Worlds’ Finest #1: 2 out of 5
Sonic the Hedgehog #236
First of all, I absolutely LOVE this cover, and it serves as much more than a quirky eye-catcher since it relates directly to the story – Sonic gets serious! If you read my look at the last issue, you’ll know that things are very dark for Sonic and his friends right now. There is a traitor among their band of freedom fighters, Bunnie has disappeared, Antoine is at death’s door, the governing council is corrupt, and Sonic’s true love Sally has been “roboticized.”
And in this issue, things actually get worse as Robotnik returns with a vengeance, violently taking control of entire villages as the demoralized freedom fighters are slow to respond. By the end of the comic, Sonic manages to pull it together and confronts Mecha Sally, as the freedom fighters organize and rile the citizenry to rebellion.
My only marks against this issue is that I feel as if things are moving much too fast,and there wasn’t a single word devoted to what Silver has been up to since the last issue.
Anyone that fondly remembers the Sonic “SatAm” characters should look into the Archie series. While it is a “kid-friendly” comic, there is a lot here for older fans to enjoy, and this current arc would be an great point to start.

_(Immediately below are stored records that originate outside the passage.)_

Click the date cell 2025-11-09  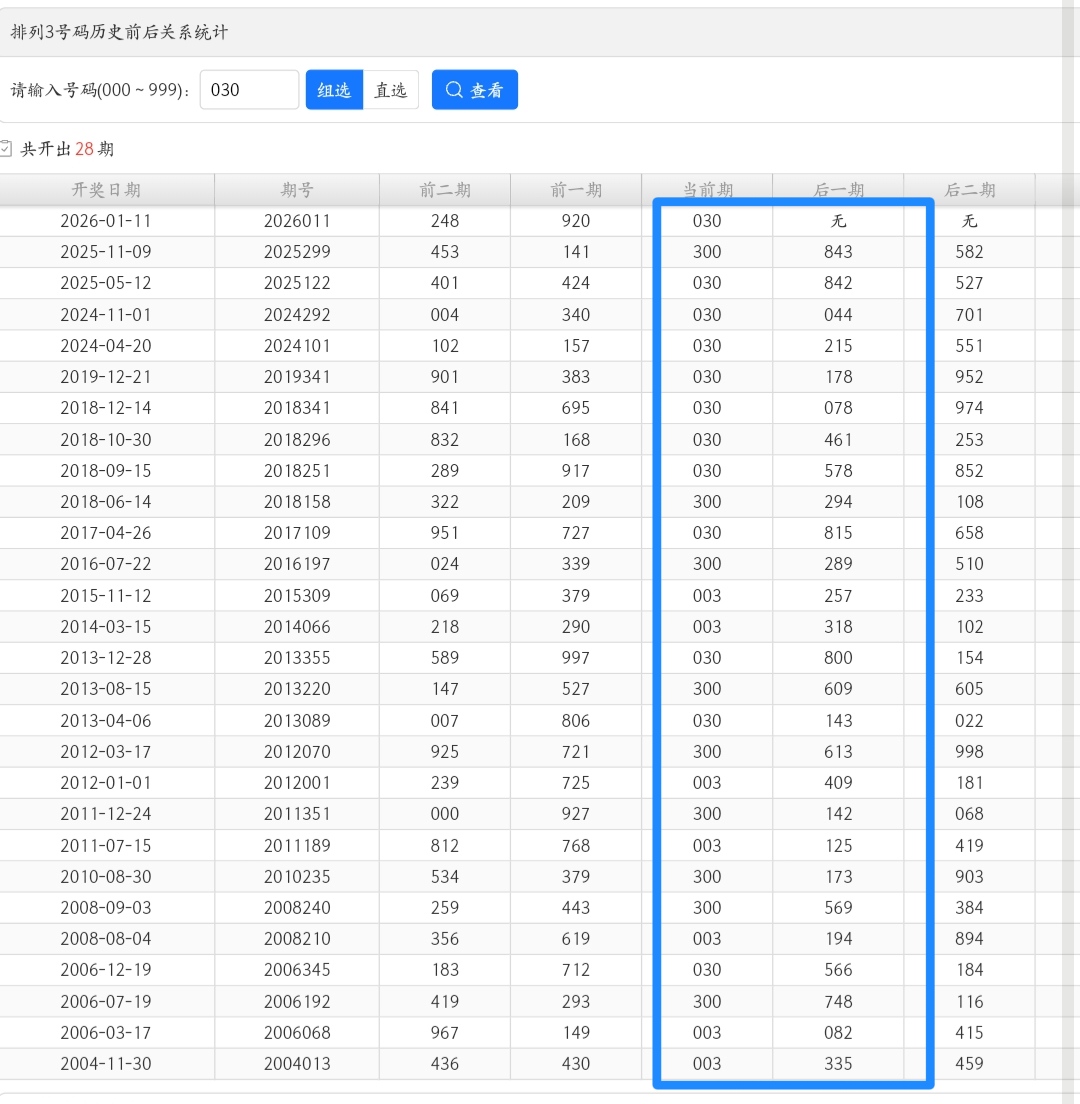(x=106, y=252)
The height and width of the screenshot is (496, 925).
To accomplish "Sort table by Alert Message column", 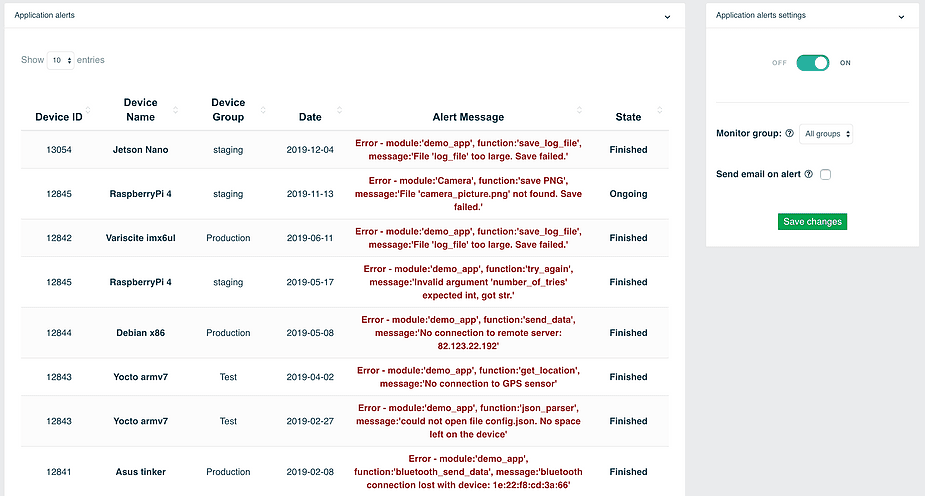I will (x=468, y=117).
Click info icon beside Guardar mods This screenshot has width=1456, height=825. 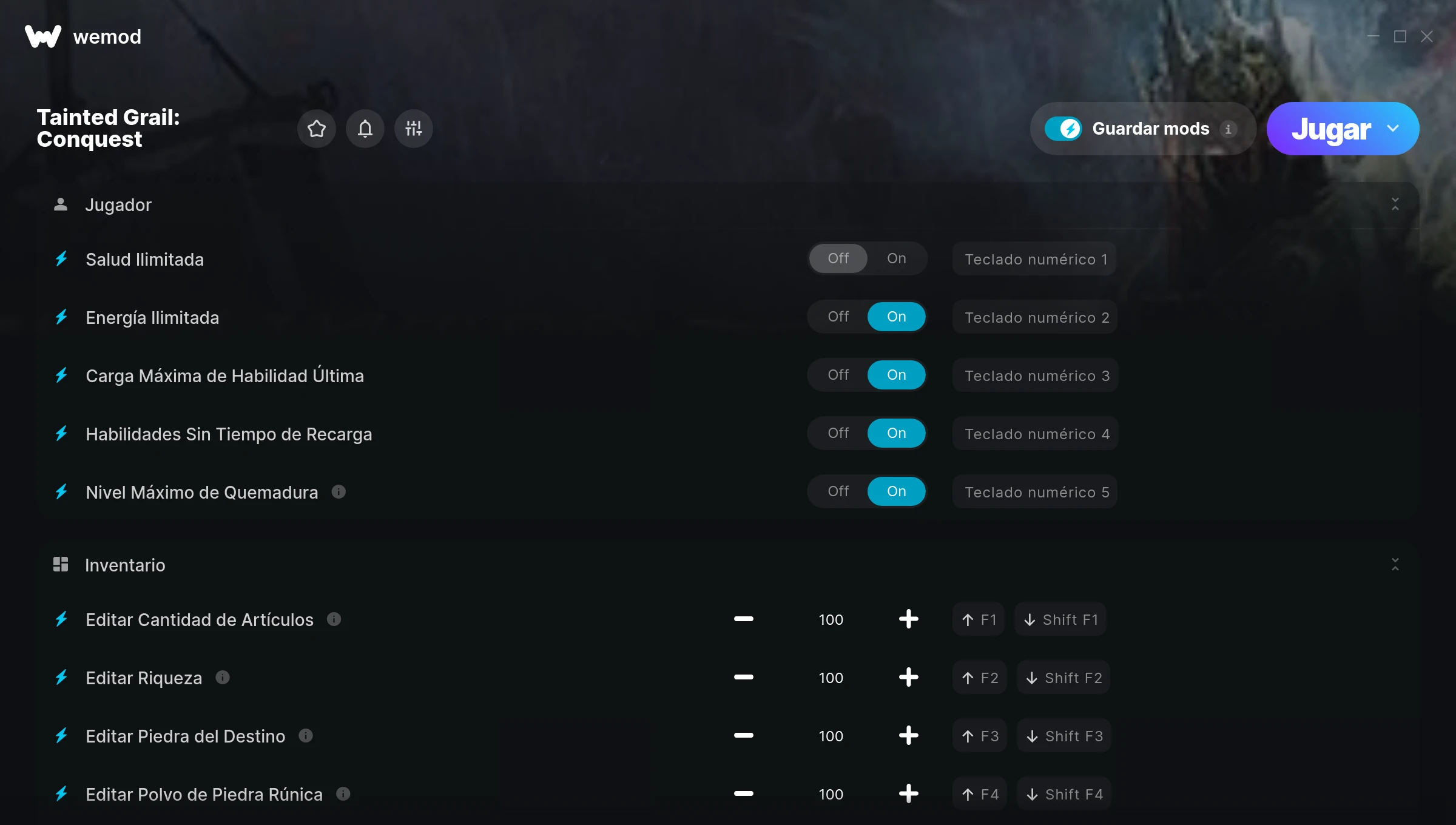1228,129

Sonic the Hedgehog #236: 4 out of 5
Teenage Mutant Ninja Turtles #9
I really can’t understand it. I know he’s old, but he taught the NINJA TURTLES for cryin’ out loud! So why the heck does Splinter get kidnapped about as much, if not more than, April O’Neil?! Seriously, in the first movie he gets nabbed, in the cartoon he got nabbed, in the videogames he got nabbed, and here he is again held captive.
With that rant out of the way, TMNT #9 continues to satisfy as it becomes clear that this comic is managing to successfully juggle nostalgia with its own direction. Krang (looking much much different and more menacing), Casey Jones, and Shredder appear here as the turtles continue to fight their way to their master.
I continue to recommend this comic, and urge fans to pick it up soon before Michael Bay ruins the turtles for everyone.
Teenage Mutant Ninja Turtles #9: 4 out of 5
This issue marks the return of Andi Watson’s popular Skeleton Key, as a one-shot collection of three short stories from the series. These shorts are about two girls: Kitsune (a fox spirit… as the name says) and Tamsin (a school girl) who use a skeleton key to open doors to different worlds as they try to find their way back home. Each one of their adventures involves a brush with the supernatural/unexplained, whether it’s trying to find their way out of a zombie music-video, or convincing a hotel’s ghost to find a more respectable occupation.
This comic also gets brownie points from me for its little nod to Dead Can Dance with their first story ironically titled “Dead Can’t Dance.” Right next to Nox Arcana, and Ataraxia, Dead Can Dance is one of my “go-to” artists for Dungeons and Dragons mood-setting tunes.
Skeleton Key is an enjoyable read. It manages to be imaginative, cute, funny, and creepy, but it all feels much too short. I suppose that this should be expected since it is what it is, three mini-stories confined to merely 24 pages. Due to this limitation new readers, such as myself, will leave satisfied but questioning the veracity of Dark Horse’s boast that Skeleton Key is “one of the greatest all-ages comics of all time!” Don’t get me wrong, it’s a great comic, but due to its length it isn’t able to leave THAT kind of impression.